>> BEGIN

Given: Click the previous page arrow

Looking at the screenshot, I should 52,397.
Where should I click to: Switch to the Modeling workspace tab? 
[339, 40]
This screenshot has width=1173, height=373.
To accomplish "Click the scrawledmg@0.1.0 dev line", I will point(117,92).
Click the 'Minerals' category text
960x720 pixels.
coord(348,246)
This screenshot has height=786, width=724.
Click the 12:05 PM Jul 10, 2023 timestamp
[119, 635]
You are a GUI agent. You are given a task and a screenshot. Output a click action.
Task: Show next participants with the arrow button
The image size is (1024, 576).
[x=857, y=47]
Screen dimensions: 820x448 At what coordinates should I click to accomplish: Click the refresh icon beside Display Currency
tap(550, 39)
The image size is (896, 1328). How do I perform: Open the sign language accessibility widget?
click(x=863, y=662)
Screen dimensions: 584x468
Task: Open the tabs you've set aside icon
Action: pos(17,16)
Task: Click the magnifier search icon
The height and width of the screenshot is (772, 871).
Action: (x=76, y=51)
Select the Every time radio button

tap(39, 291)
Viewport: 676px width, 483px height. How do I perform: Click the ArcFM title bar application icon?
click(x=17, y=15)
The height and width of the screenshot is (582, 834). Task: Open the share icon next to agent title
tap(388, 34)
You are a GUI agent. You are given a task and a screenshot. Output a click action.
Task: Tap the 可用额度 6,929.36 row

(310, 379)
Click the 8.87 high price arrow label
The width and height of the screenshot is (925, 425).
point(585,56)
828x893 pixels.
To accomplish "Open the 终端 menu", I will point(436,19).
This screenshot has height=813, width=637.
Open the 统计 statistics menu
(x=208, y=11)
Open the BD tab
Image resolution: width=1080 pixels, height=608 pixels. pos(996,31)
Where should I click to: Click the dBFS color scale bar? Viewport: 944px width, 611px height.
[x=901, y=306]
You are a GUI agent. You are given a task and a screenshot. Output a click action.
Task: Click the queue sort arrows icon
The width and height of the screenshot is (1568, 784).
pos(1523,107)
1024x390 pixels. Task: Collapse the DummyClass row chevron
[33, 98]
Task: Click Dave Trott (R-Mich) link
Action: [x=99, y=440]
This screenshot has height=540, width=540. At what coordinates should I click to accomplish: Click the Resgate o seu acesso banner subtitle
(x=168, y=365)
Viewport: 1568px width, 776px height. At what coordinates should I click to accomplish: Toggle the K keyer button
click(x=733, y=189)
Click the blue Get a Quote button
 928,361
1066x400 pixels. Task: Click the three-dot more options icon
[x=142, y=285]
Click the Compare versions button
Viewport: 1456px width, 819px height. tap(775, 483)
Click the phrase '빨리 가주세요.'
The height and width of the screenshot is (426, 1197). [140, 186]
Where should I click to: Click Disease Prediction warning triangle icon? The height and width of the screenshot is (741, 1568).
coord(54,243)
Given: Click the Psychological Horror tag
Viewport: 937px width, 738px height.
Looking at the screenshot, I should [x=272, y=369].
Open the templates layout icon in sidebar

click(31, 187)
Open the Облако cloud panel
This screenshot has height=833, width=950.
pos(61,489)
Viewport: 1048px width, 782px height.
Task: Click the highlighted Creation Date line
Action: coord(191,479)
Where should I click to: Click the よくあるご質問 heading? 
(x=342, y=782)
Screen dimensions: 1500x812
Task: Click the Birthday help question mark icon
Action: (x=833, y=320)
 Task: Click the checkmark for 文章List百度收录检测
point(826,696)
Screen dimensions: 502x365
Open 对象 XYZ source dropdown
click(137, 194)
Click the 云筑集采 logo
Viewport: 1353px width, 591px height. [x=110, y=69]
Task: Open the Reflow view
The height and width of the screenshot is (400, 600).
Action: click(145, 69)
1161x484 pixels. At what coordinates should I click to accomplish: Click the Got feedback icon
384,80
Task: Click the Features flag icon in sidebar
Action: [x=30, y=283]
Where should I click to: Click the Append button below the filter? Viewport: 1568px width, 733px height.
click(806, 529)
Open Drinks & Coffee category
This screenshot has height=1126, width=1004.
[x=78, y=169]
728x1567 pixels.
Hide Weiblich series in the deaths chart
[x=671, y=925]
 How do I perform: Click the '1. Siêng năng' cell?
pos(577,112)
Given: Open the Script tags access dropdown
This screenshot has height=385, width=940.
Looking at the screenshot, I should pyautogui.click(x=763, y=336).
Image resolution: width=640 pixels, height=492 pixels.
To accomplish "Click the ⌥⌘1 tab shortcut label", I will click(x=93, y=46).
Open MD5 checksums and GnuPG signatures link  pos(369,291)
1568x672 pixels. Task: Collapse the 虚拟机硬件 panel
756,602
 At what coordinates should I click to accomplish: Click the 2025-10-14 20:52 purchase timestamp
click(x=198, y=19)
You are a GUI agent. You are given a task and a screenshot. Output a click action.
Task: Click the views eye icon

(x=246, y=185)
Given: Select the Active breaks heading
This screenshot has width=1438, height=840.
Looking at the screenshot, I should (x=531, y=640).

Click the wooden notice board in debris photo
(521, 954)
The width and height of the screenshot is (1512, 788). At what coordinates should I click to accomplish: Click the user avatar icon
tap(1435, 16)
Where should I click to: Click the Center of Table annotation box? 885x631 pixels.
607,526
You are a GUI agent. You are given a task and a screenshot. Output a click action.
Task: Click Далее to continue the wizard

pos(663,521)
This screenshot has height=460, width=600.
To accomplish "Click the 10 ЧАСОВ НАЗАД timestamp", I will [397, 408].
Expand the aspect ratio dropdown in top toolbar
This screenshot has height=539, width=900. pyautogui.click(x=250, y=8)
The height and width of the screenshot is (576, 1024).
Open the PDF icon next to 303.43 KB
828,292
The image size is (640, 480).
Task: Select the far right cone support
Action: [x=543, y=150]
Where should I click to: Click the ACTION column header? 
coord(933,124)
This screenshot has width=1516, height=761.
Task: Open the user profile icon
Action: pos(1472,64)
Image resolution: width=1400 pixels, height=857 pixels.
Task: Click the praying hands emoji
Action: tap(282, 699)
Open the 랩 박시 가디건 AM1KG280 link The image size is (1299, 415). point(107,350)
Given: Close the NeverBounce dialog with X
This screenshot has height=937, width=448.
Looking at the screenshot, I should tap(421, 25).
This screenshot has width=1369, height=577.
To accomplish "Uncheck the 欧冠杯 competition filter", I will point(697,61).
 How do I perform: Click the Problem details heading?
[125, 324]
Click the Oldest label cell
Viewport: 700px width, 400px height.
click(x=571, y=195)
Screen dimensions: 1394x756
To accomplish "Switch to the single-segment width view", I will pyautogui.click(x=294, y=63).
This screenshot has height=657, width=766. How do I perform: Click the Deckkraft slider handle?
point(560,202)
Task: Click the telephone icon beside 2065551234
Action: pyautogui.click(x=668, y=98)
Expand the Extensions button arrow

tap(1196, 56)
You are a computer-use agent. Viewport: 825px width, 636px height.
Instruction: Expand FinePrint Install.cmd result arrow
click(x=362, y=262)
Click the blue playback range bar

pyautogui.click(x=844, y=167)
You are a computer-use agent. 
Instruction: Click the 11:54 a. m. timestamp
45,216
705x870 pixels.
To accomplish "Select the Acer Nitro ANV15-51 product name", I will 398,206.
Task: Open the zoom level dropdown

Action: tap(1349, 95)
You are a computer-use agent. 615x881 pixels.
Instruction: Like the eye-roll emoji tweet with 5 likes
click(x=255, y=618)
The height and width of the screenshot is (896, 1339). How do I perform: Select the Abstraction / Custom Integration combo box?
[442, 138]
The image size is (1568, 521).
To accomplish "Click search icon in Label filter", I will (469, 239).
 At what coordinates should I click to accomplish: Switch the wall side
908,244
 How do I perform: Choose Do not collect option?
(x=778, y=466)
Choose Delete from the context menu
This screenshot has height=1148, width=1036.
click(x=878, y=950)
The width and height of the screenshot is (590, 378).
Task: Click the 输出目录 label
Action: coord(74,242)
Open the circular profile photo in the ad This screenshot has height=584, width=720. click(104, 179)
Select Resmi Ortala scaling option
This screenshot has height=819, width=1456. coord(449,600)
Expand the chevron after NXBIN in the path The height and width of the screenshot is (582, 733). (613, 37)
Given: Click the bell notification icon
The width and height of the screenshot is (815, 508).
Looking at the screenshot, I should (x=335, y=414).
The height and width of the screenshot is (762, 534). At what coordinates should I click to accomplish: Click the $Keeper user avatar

>> END

GIVEN INSTRUCTION: Reproduce the stretch from the first of the items above through the line containing "tap(388, 34)", both ends included.

TASK RESULT:
Given: Click the previous page arrow

Looking at the screenshot, I should 52,397.
Where should I click to: Switch to the Modeling workspace tab? 
[339, 40]
This screenshot has width=1173, height=373.
To accomplish "Click the scrawledmg@0.1.0 dev line", I will point(117,92).
Click the 'Minerals' category text
960x720 pixels.
coord(348,246)
This screenshot has height=786, width=724.
Click the 12:05 PM Jul 10, 2023 timestamp
[119, 635]
You are a GUI agent. You are given a task and a screenshot. Output a click action.
Task: Show next participants with the arrow button
The image size is (1024, 576).
[x=857, y=47]
Screen dimensions: 820x448 At what coordinates should I click to accomplish: Click the refresh icon beside Display Currency
tap(550, 39)
The image size is (896, 1328). How do I perform: Open the sign language accessibility widget?
click(x=863, y=662)
Screen dimensions: 584x468
Task: Open the tabs you've set aside icon
Action: pos(17,16)
Task: Click the magnifier search icon
The height and width of the screenshot is (772, 871).
Action: (x=76, y=51)
Select the Every time radio button

tap(39, 291)
Viewport: 676px width, 483px height. How do I perform: Click the ArcFM title bar application icon?
click(x=17, y=15)
The height and width of the screenshot is (582, 834). Task: Open the share icon next to agent title
tap(388, 34)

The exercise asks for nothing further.